SQL NULLs are Weird!

Yes, you read it right, SQL does treat all NULL values differently. I learnt this a while back while working on Convoy and again on LiteQueue: a Golang a queueing library.

Basically, a column with a UNIQUE constraint can have multiple NULL values, because each NULL value is an actual value that is different from another NULL, this isn’t readily obvious if you’re used to using an ORM. The SQL based databases I tested SQLite, Postgres and MySQL all behave like this, and I’ll prove it with some examples!

Establishing a baseline

First, let’s establish a baseline how this can be confusing. We’d compare different values to see how they can be compared using the logical equals (“=”) operator:

select '' = '';    -- Returns 1 (true) because empty strings are equal
select 1 = 1;      -- Returns 1 (true) because the numbers are equal
select 1 = 0;      -- Returns 0 (false) because the numbers are different
select null = null; -- Returns NULL (null) because... wait what?

select null = null; returns NULL, because each NULL is basically a placeholder representing an “unknown value”. Two unknown values are not necessarily the same value; we can’t say that they are equal, because we don’t know the value of either of them. So it evaluates to an “unknown value” that’s obviously not “true” or “false”, which is why NULL = NULL returns NULL. Very weird, ikr! So now we’ve established that two NULL values in the same column are not considered equal using “=”; but we can use IS, because the IS operator checks for identity or rather if the type of both values are, well, NULL.

select null is null; -- Returns 1 (true) because IS checks for NULL identity

I’ll demonstrate this using one more example, which shows that NULL values are not equal to each other, but string values are (also applies to other values as well).
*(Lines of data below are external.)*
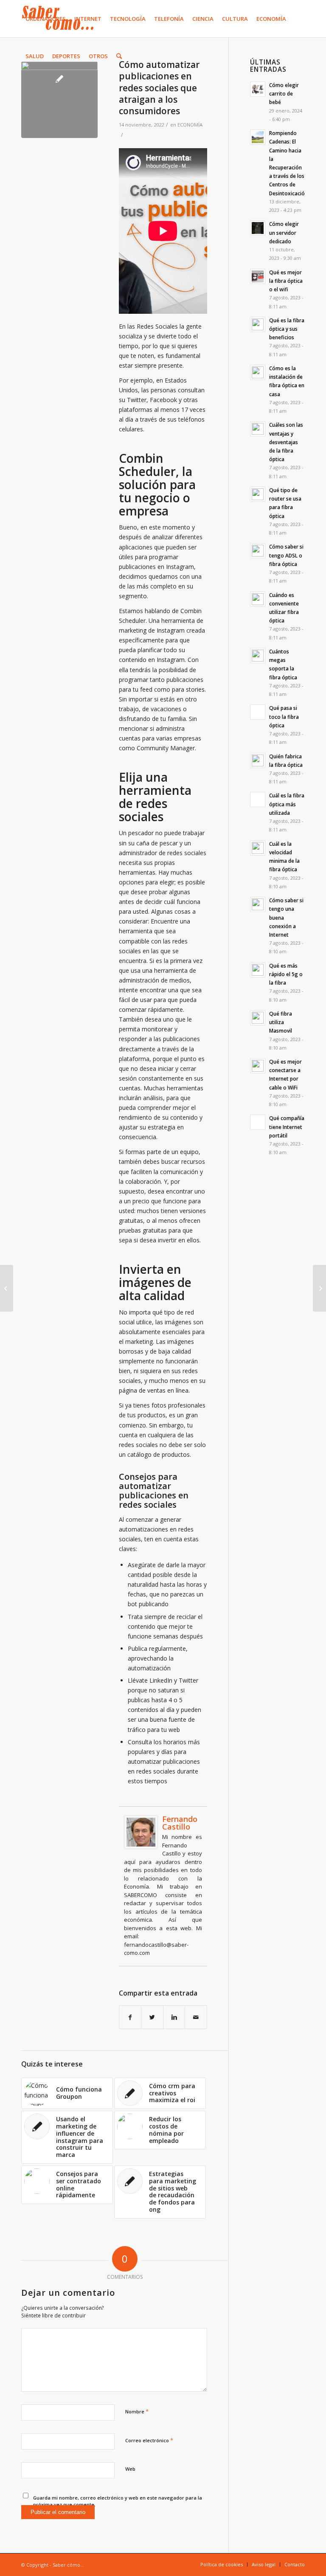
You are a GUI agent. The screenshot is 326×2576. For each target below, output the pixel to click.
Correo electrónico (149, 2440)
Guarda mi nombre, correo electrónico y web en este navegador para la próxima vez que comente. (117, 2501)
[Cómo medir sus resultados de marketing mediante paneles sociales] (319, 1288)
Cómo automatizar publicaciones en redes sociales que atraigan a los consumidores (159, 88)
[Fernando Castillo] (141, 1847)
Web (130, 2469)
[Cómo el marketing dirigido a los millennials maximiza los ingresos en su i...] (6, 1288)
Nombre (137, 2411)
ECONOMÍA (189, 124)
The result will have all equal_comparison columns where two NULLs are compared to be NULL and all is_comparison columns where two NULLs are compared as 1; the string-to-string and string-to-null comparison results are pretty obvious.
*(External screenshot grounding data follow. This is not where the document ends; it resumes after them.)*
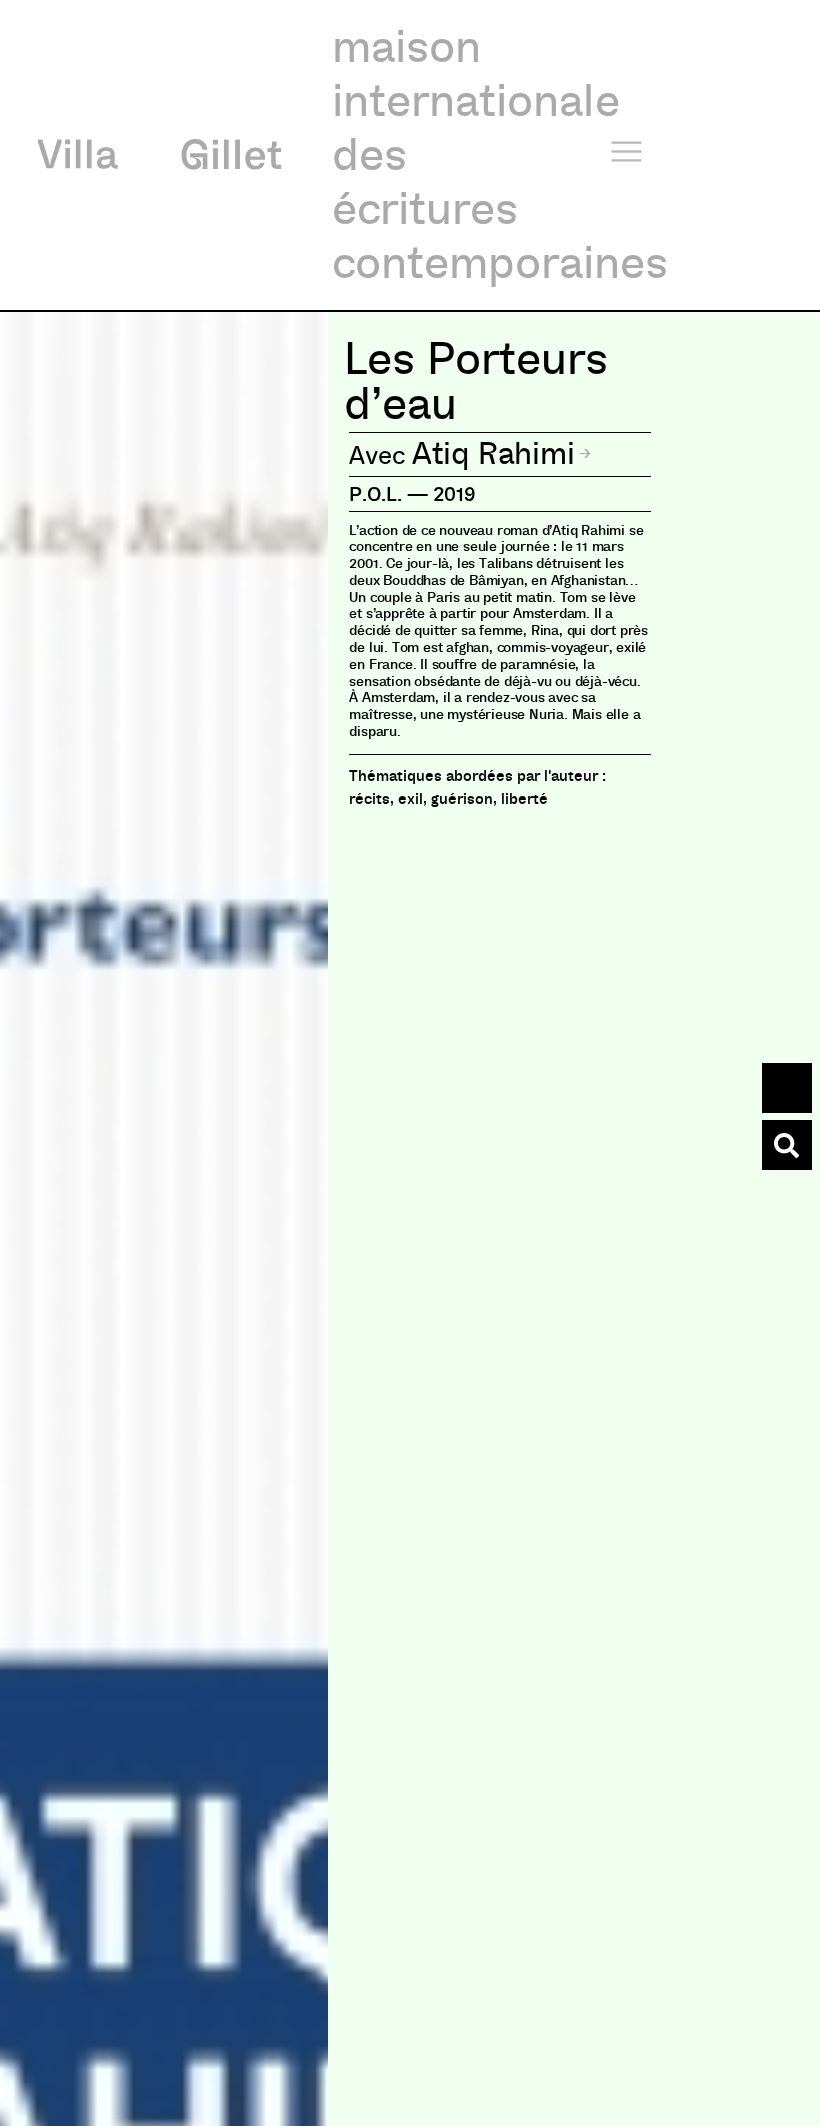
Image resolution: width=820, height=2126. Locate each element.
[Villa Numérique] (787, 1145)
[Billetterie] (787, 1088)
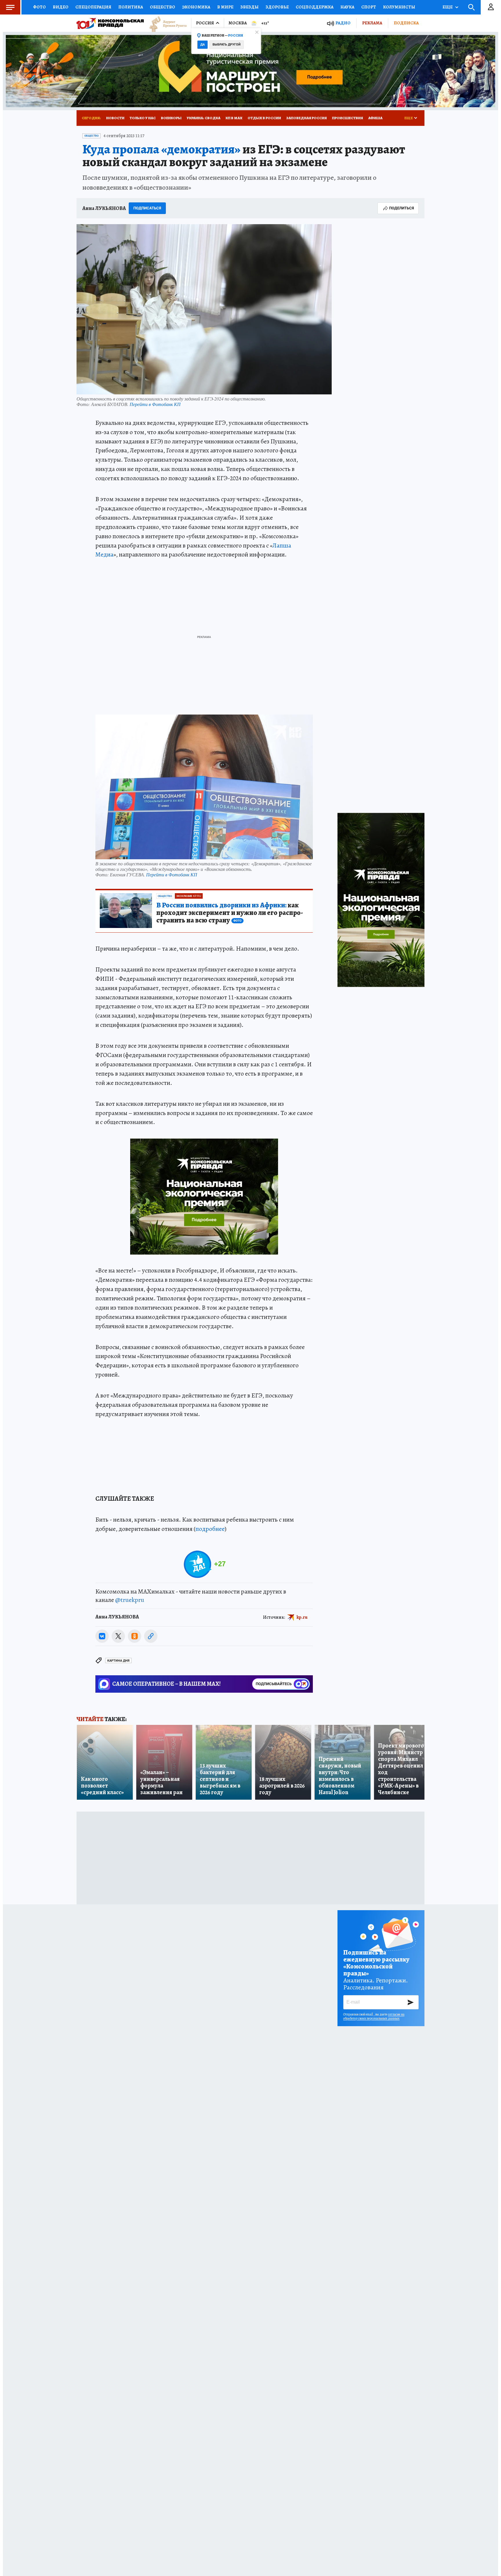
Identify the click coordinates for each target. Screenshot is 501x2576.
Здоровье (277, 7)
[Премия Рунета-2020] (165, 23)
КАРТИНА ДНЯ (118, 1661)
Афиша (375, 117)
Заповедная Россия (306, 117)
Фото (39, 7)
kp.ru (302, 1617)
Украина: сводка (203, 117)
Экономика (196, 7)
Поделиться (401, 208)
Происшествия (347, 117)
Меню (10, 7)
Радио (343, 23)
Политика (130, 7)
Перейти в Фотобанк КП (155, 404)
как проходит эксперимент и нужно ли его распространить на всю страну (229, 913)
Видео (60, 7)
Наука (347, 7)
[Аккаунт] (491, 7)
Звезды (249, 7)
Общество (162, 7)
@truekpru (129, 1600)
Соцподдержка (314, 7)
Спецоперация (93, 7)
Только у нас (143, 117)
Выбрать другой (227, 44)
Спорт (368, 7)
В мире (225, 7)
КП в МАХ (234, 117)
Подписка (406, 23)
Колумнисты (399, 7)
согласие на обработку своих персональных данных (373, 2016)
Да (202, 44)
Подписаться (147, 208)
drop table if exists sample;
CREATE TABLE if not exists sample (
     id INTEGER PRIMARY KEY, -- auto-increment
     value TEXT
);

INSERT INTO sample (value) VALUES (NULL);
INSERT INTO sample (value) VALUES (NULL);
INSERT INTO sample (value) VALUES ("test");
INSERT INTO sample (value) VALUES ("test");

SELECT
    a.id as id1,
    b.id as id2,
    coalesce(a.value, 'null') || ', ' || coalesce(b.value, 'null') as vals,
    a.value = b.value as equal_comparison,
    a.value IS b.value as is_comparison
FROM sample a
    CROSS JOIN sample b -- creates an n by m loop on all the table's records.
WHERE a.id < b.id;

What about Uniqueness?

Well, they’ll break based on “normal” reasoning so if you just pair two columns and expect it to work, I have bad news for you :D. First we create our schema we’ll use to test throughout this post and confirm that our table actually has the constraint.

drop table if exists sample;
create table if not exists sample (
    id TEXT primary key,
    email TEXT,
    deleted_at TEXT,
    UNIQUE(email, deleted_at)
) strict;

-- check to see if our constraint was actually defined as part of the table
SELECT sql FROM sqlite_schema WHERE name = 'sample';

Then we’ll insert two records which normally should not be allowed to be inserted.
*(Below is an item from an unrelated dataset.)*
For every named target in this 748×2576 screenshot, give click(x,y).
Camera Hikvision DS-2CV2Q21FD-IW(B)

drop table if exists sample;
create table if not exists sample (
    id TEXT primary key,
    email TEXT,
    deleted_at TEXT,
    UNIQUE(email, deleted_at)
) strict;

insert into sample (id, email, deleted_at) values ('1', 'ray@mail.com', null);

-- This will not fail because the constraint doesn't hold
insert into sample (id, email, deleted_at) values ('2', 'ray@mail.com', null);

-- check the content of the sample table
select * from sample;

If you ran the snippets you can see that both rows were actually inserted into the table and that the constraint was actually defined in the table. So now we have three questions:

  1. Why does this happen?
  2. Why are NULLs handled this way?
  3. How then can we ensure uniqueness?

Why does this happen?

The two rows are actually unique, the first row ('ray@mail.com', NULL) and the second row ('ray@mail.com', NULL) are different because the NULL values as we saw above are different.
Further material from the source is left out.